PROVIDED TEXT -
*-*-*

Next year they go against a south wall where another fig has already long since finished its crop. This is the first year that this variety had so many late figs on it. We've already been harvesting them since Aug from that tree. There will be brebas next year if I pull it into my well house before hard frost.

Another better place for a fig tree is probably bordering an asphalt driveway. I notice my tomato plants last much longer from getting the heat from the asphalt when planted there. One plant in particular of the Countrytaste variety is still loaded with ripening tomatoes and thick healthy foliage. It will bring me tomatoes for several more weeks if the weather holds.

It is much more vigorous than the same variety growing without the benefit of this warming location. However, even this less vigorous plant has plenty of developing fruit. This is the most productive variety of tomato I've ever grown. Not as tasty as some of my relatively anemic heirlooms but as good as something like Burpee Beefsteak.


Wow! Very impressive! Nice looking peppers and plants! Alan, save some seed for me!
Funny story about taking a bite! You were a good sport, that story made me chuckle. I have one too from this year. I live on a court and only 2 original owners are left. My family and the Butlers, directly across from me. We both had these houses built, well my dad did. I'm in my dad's house.
I leave for my cottage every weekend. So I told Dianne she could come over anytime for tomatoes and whatever. So she has taken me up on it, and one day saw this cute yellow odd shaped pepper. She decided to take one. She is 80 something, she took the pepper home and cut it up and took a piece. It was a Jamaican Scotch Bonnet! Yikes! She took a bite, and at first they taste good, then a tremendous heat comes, she started choking and was almost in trouble. She drank water, that made it worse. It's was funny because she was OK, but a close call, these things can put you in the hospital! I myself test heat by licking my finger after touching the inside, I would never eat one! I told her next time have sour cream nearby! it is the only thing that will kill the heat! I'm glad I failed to germinate the Carolina Reapers this year! That would have put her in the hospital!

*-*-*

DATASET EXTRACT -
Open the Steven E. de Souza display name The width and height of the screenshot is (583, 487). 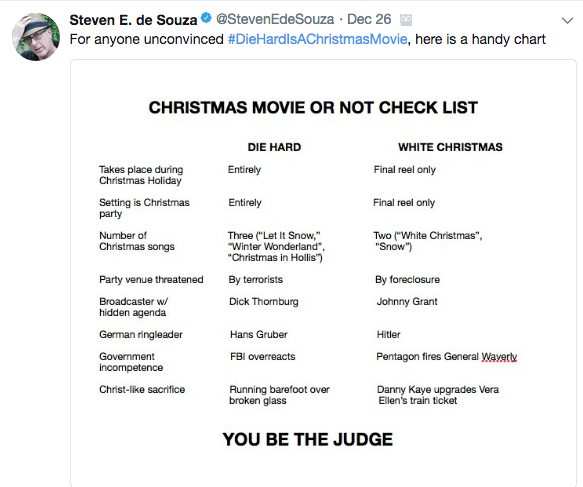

*-*-*

TASKS -
[A] In the gardening text, what kind of pepper did Dianne bite into?
[B] From the gardening text, set down the passage starting with "Another better place" and going on through "seed for me!".
The listing comes from a separate source and has no connection to the gardening text.

SOLUTIONS BY TASK -
[A] A Jamaican Scotch Bonnet.

[B]
Another better place for a fig tree is probably bordering an asphalt driveway. I notice my tomato plants last much longer from getting the heat from the asphalt when planted there. One plant in particular of the Countrytaste variety is still loaded with ripening tomatoes and thick healthy foliage. It will bring me tomatoes for several more weeks if the weather holds.

It is much more vigorous than the same variety growing without the benefit of this warming location. However, even this less vigorous plant has plenty of developing fruit. This is the most productive variety of tomato I've ever grown. Not as tasty as some of my relatively anemic heirlooms but as good as something like Burpee Beefsteak.


Wow! Very impressive! Nice looking peppers and plants! Alan, save some seed for me!